→ **Work instructions**
Copy out every line of the data below character for character, with no changes.
═══ Records supplied
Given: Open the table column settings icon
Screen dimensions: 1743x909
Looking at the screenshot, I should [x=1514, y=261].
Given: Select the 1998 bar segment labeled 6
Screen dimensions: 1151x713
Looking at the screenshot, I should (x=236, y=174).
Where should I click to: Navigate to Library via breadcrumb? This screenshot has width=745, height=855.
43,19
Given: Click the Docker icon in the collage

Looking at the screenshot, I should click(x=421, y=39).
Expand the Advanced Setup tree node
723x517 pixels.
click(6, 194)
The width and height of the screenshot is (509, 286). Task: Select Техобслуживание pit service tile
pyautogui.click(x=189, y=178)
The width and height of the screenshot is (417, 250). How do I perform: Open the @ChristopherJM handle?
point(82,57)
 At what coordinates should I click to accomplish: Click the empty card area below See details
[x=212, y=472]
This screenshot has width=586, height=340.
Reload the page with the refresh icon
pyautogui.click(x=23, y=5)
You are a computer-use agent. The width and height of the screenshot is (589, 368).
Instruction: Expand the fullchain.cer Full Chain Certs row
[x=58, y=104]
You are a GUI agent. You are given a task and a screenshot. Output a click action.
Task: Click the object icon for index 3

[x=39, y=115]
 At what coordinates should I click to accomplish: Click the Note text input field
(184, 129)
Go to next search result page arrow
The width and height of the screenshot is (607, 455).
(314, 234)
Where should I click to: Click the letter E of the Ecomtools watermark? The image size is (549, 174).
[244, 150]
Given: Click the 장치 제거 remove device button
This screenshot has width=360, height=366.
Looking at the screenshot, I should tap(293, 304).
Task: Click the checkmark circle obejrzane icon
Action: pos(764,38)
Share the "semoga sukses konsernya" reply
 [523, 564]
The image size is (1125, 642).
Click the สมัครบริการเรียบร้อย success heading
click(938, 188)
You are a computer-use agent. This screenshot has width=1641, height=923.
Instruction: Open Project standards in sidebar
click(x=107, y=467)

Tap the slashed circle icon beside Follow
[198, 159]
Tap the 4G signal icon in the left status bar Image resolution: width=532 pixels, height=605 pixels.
══════
→ **Completed exercise**
Given: Open the table column settings icon
Screen dimensions: 1743x909
Looking at the screenshot, I should [x=1514, y=261].
Given: Select the 1998 bar segment labeled 6
Screen dimensions: 1151x713
Looking at the screenshot, I should (x=236, y=174).
Where should I click to: Navigate to Library via breadcrumb? This screenshot has width=745, height=855.
43,19
Given: Click the Docker icon in the collage

Looking at the screenshot, I should click(x=421, y=39).
Expand the Advanced Setup tree node
723x517 pixels.
click(6, 194)
The width and height of the screenshot is (509, 286). Task: Select Техобслуживание pit service tile
pyautogui.click(x=189, y=178)
The width and height of the screenshot is (417, 250). How do I perform: Open the @ChristopherJM handle?
point(82,57)
 At what coordinates should I click to accomplish: Click the empty card area below See details
[x=212, y=472]
This screenshot has width=586, height=340.
Reload the page with the refresh icon
pyautogui.click(x=23, y=5)
You are a computer-use agent. The width and height of the screenshot is (589, 368).
Instruction: Expand the fullchain.cer Full Chain Certs row
[x=58, y=104]
You are a GUI agent. You are given a task and a screenshot. Output a click action.
Task: Click the object icon for index 3

[x=39, y=115]
 At what coordinates should I click to accomplish: Click the Note text input field
(184, 129)
Go to next search result page arrow
The width and height of the screenshot is (607, 455).
(314, 234)
Where should I click to: Click the letter E of the Ecomtools watermark? The image size is (549, 174).
[244, 150]
Given: Click the 장치 제거 remove device button
This screenshot has width=360, height=366.
Looking at the screenshot, I should tap(293, 304).
Task: Click the checkmark circle obejrzane icon
Action: pos(764,38)
Share the "semoga sukses konsernya" reply
 [523, 564]
The image size is (1125, 642).
Click the สมัครบริการเรียบร้อย success heading
click(938, 188)
You are a computer-use agent. This screenshot has width=1641, height=923.
Instruction: Open Project standards in sidebar
click(x=107, y=467)

Tap the slashed circle icon beside Follow
[198, 159]
Tap the 4G signal icon in the left status bar Image resolution: width=532 pixels, height=605 pixels.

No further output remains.